-- Start --

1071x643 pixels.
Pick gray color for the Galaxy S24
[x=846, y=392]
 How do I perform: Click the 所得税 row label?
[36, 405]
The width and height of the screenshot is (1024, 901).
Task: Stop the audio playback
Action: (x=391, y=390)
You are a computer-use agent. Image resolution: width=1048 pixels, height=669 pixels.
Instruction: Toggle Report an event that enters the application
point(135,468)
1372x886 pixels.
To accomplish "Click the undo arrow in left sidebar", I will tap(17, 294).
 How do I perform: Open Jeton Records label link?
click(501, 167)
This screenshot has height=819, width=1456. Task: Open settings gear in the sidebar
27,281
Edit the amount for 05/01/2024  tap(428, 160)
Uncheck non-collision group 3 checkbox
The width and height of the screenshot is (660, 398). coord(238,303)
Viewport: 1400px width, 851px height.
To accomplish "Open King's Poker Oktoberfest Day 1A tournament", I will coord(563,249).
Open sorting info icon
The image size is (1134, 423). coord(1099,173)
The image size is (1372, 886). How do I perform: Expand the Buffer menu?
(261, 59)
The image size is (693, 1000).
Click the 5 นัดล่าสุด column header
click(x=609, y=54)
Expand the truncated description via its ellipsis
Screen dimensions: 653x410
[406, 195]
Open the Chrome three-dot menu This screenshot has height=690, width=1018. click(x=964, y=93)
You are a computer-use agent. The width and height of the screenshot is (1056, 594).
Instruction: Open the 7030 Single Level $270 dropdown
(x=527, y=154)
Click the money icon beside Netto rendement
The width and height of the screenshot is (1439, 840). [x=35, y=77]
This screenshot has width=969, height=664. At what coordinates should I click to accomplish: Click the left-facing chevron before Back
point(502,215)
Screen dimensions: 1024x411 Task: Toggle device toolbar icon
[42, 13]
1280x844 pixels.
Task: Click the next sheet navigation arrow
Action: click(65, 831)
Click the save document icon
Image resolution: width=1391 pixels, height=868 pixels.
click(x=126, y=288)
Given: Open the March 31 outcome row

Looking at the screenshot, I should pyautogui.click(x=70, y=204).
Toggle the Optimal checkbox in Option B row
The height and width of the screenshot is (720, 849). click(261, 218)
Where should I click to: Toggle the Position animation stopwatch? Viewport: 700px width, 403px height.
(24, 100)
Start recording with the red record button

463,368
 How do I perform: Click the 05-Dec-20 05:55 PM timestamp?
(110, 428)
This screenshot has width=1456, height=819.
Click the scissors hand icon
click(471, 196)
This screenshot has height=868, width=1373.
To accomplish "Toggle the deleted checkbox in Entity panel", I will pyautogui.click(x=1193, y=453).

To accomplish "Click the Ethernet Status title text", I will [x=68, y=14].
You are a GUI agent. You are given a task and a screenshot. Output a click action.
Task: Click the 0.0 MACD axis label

-- End --

• Exercise task:
Copy the material from its beginning through the line holding "The width and height of the screenshot is (660, 398).", inclusive, substituting "side panel" for every "sidebar" and changing nothing else.

• Output below:
1071x643 pixels.
Pick gray color for the Galaxy S24
[x=846, y=392]
 How do I perform: Click the 所得税 row label?
[36, 405]
The width and height of the screenshot is (1024, 901).
Task: Stop the audio playback
Action: (x=391, y=390)
You are a computer-use agent. Image resolution: width=1048 pixels, height=669 pixels.
Instruction: Toggle Report an event that enters the application
point(135,468)
1372x886 pixels.
To accomplish "Click the undo arrow in left side panel", I will tap(17, 294).
 How do I perform: Open Jeton Records label link?
click(501, 167)
This screenshot has height=819, width=1456. Task: Open settings gear in the side panel
27,281
Edit the amount for 05/01/2024  tap(428, 160)
Uncheck non-collision group 3 checkbox
The width and height of the screenshot is (660, 398). coord(238,303)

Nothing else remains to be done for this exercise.